L’importance prise par la symétrie et ses manques, dans la nature et les divers domaines de la connaissance humaine rend maintenant la structure apparente. On ne peut que constater que toute cette structure se réduit à la jonction entre des contraires, images de l’un et de l’autre, qui se modifient par le truchement d’une identité approximative, d’une copie quasi conforme. Comment justifier l’opposition? Elle est nécessaire à la reproduction. Il faut passer par elle pour aller vers l’identique comme un négatif pour une photographie.
La nature n’est pas capable de reproduire à l’identique une chose sans avoir examiné ce qu’elle n’est pas, ce que montre son inverse. Etre et non-être vont de pair. On ne peut envisager l’un sans l’autre. Une chose ne vaut que par ce qu’elle n’est pas. Ce jeu de miroir est nécessaire pour signifier ce qui est, dans sa totalité, en incluant ce qui n’est pas. On ne peut identifier quoi que ce soit sans mettre son contraire en vis-à-vis, afin d’obtenir la complémentarité et la complétude de ce qui est en question. L’image spéculaire nous donne une vision énantiomorphe de l’objet. Elle n’est pas superposable à l’original dans le monde où l’ensemble est considéré. Le renversement de l’image sur l’original ne peut s’opérer que dans un monde avec une dimension supplémentaire.
Lorsque des contraires coïncident, ils s’annihilent. Leur confrontation restitue le néant où la symétrie règne totalement. Pour retrouver l’original il faut deux opérations inverses qui se font dans des directions opposées.
Lors de ces opérations, des fautes de transmission peuvent être commises. Les contraires ne sont jamais purement identiquement inverses l’un de l’autre.
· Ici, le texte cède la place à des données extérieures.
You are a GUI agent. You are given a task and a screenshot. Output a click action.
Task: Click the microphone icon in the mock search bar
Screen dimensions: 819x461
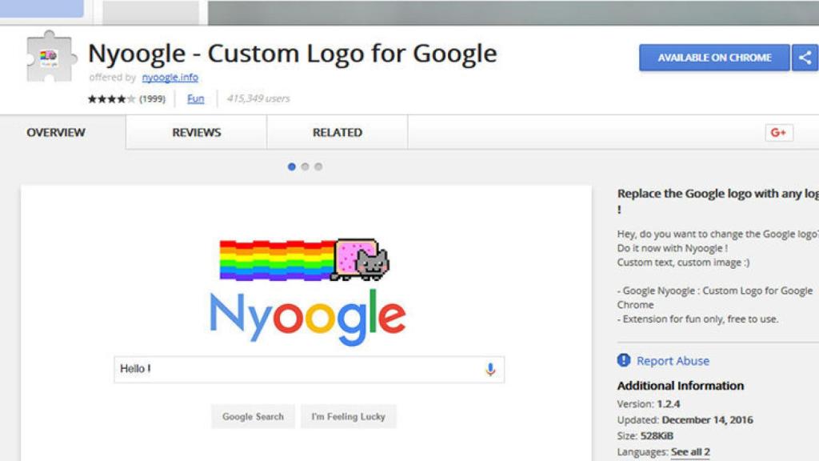click(490, 368)
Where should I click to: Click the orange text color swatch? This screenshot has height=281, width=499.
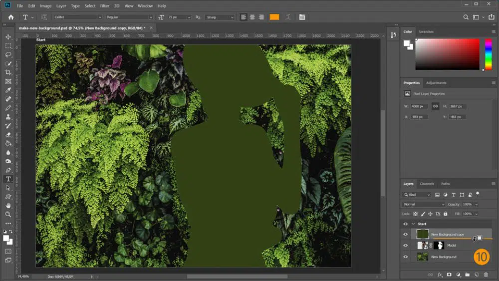[x=274, y=17]

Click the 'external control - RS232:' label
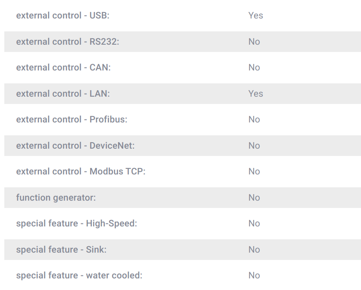(x=68, y=42)
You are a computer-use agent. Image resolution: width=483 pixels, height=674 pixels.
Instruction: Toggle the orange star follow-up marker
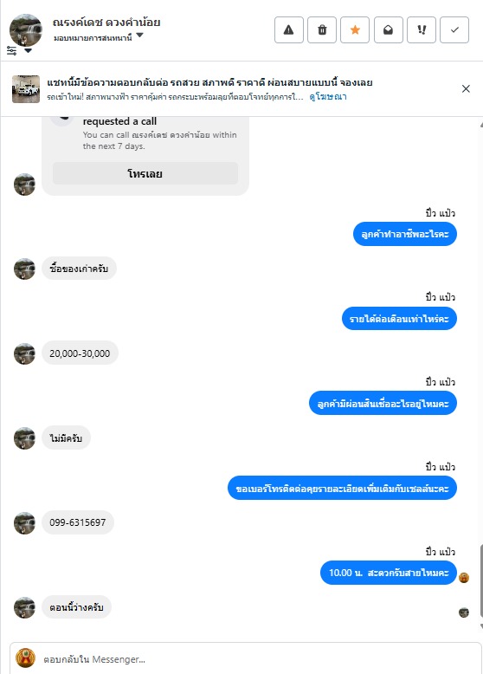[x=355, y=29]
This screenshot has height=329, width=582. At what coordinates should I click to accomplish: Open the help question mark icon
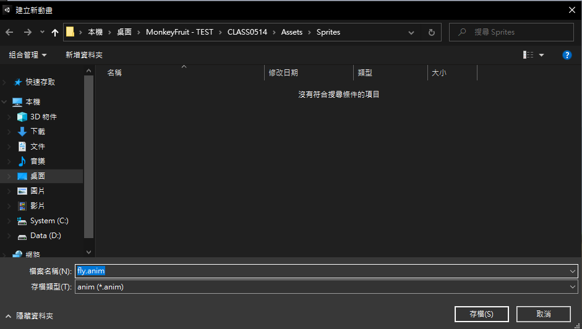pos(567,55)
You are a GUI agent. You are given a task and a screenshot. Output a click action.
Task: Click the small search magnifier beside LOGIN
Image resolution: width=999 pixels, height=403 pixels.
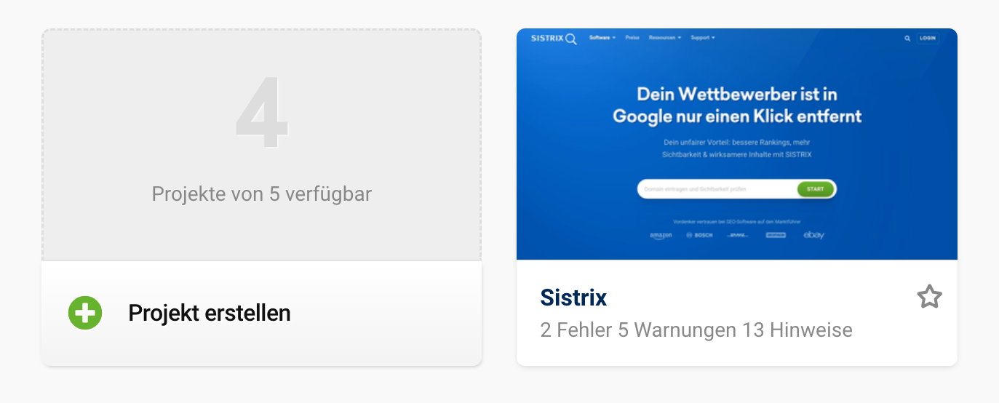(907, 38)
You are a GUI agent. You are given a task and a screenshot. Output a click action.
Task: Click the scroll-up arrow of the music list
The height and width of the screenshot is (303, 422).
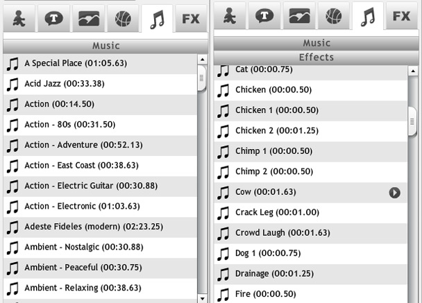click(x=203, y=60)
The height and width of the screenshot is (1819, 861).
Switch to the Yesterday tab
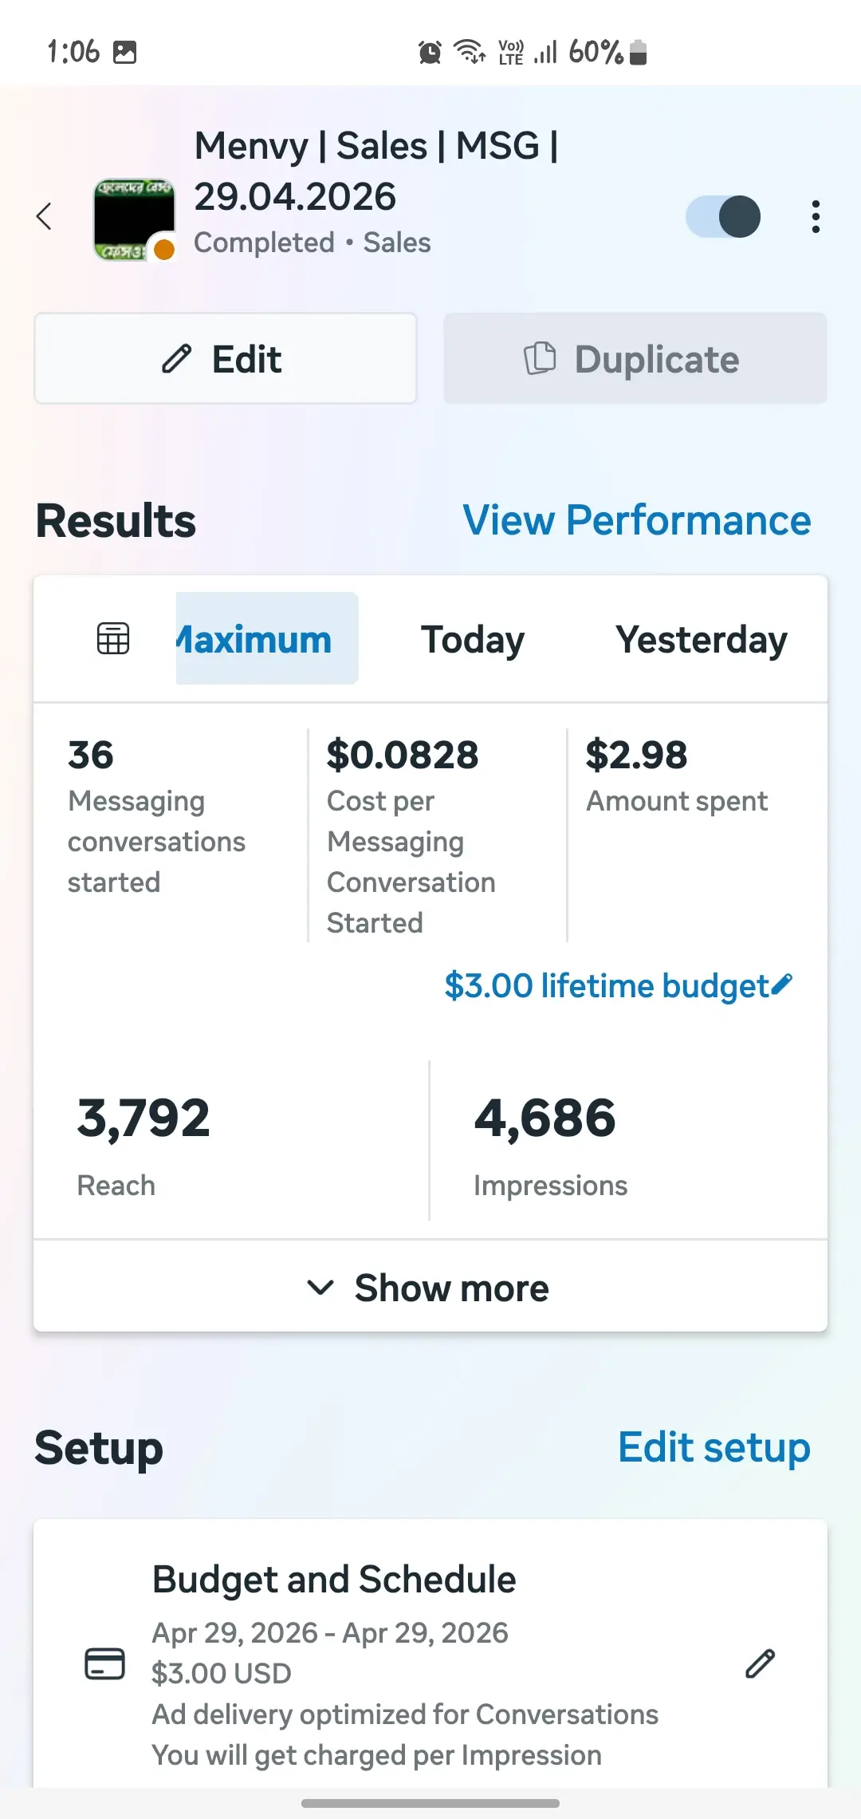coord(702,640)
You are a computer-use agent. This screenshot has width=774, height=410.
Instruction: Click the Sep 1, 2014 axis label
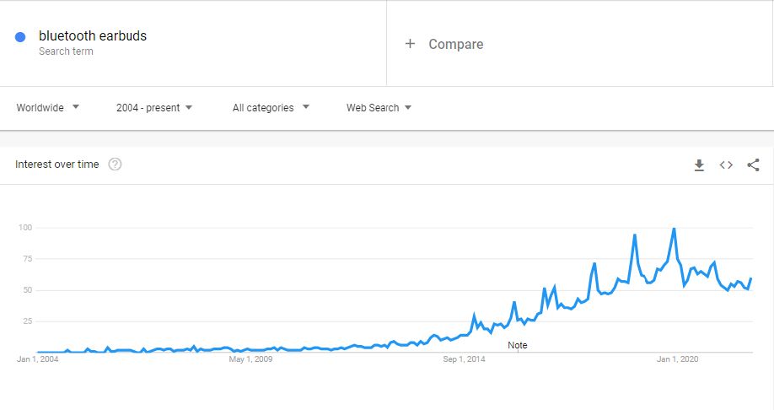coord(464,359)
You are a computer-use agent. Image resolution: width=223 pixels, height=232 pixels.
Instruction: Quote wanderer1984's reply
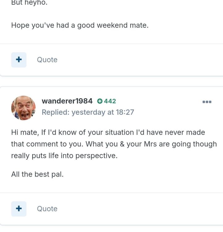click(x=47, y=209)
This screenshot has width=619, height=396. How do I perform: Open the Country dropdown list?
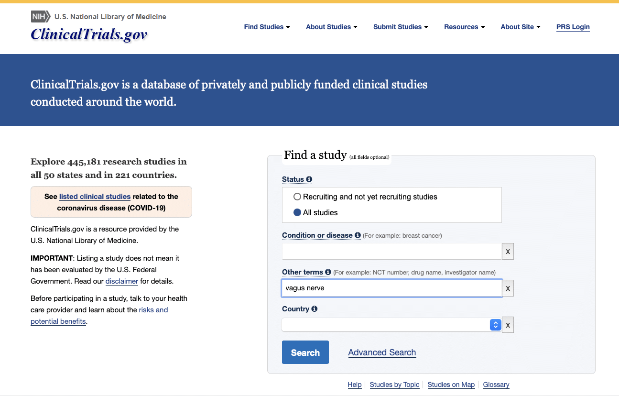(391, 325)
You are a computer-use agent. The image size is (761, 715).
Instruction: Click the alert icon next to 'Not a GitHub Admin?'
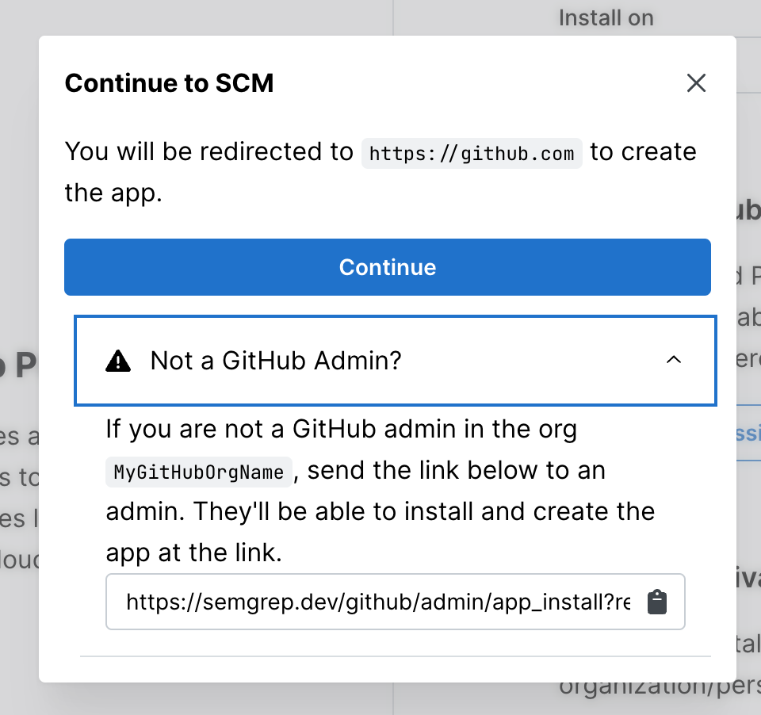(119, 360)
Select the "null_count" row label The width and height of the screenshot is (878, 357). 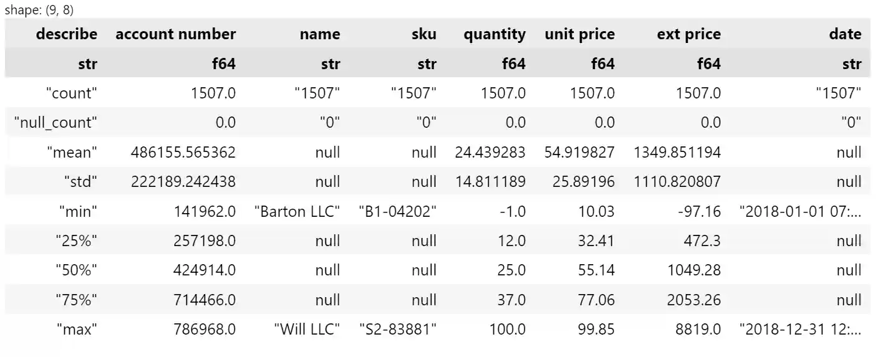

Un original n’est pas reproductible en lui-même. Il lui faut passer par la double inversion contraire pour se retrouver à l’identique sauf déformation par les incidents qui peuvent se produire lors de ces transformations. Répétons qu’une chose ne peut exister que par son contraire. Il n’y a pas de bâton avec une seule extrémité et des montagnes sans vallées. Dans la théorie dualiste le couple d’opposants est apodictique. L’un ne va pas sans l’autre. Le monde n’est qu’une complexe mixité de contraires qui s’entremêlent pour nous faire illusion. Le néant pourrait être l’aboutissement de leur rapprochement mais une éternelle valse d’attraction et de répulsion les agite pour ne pas y sombrer.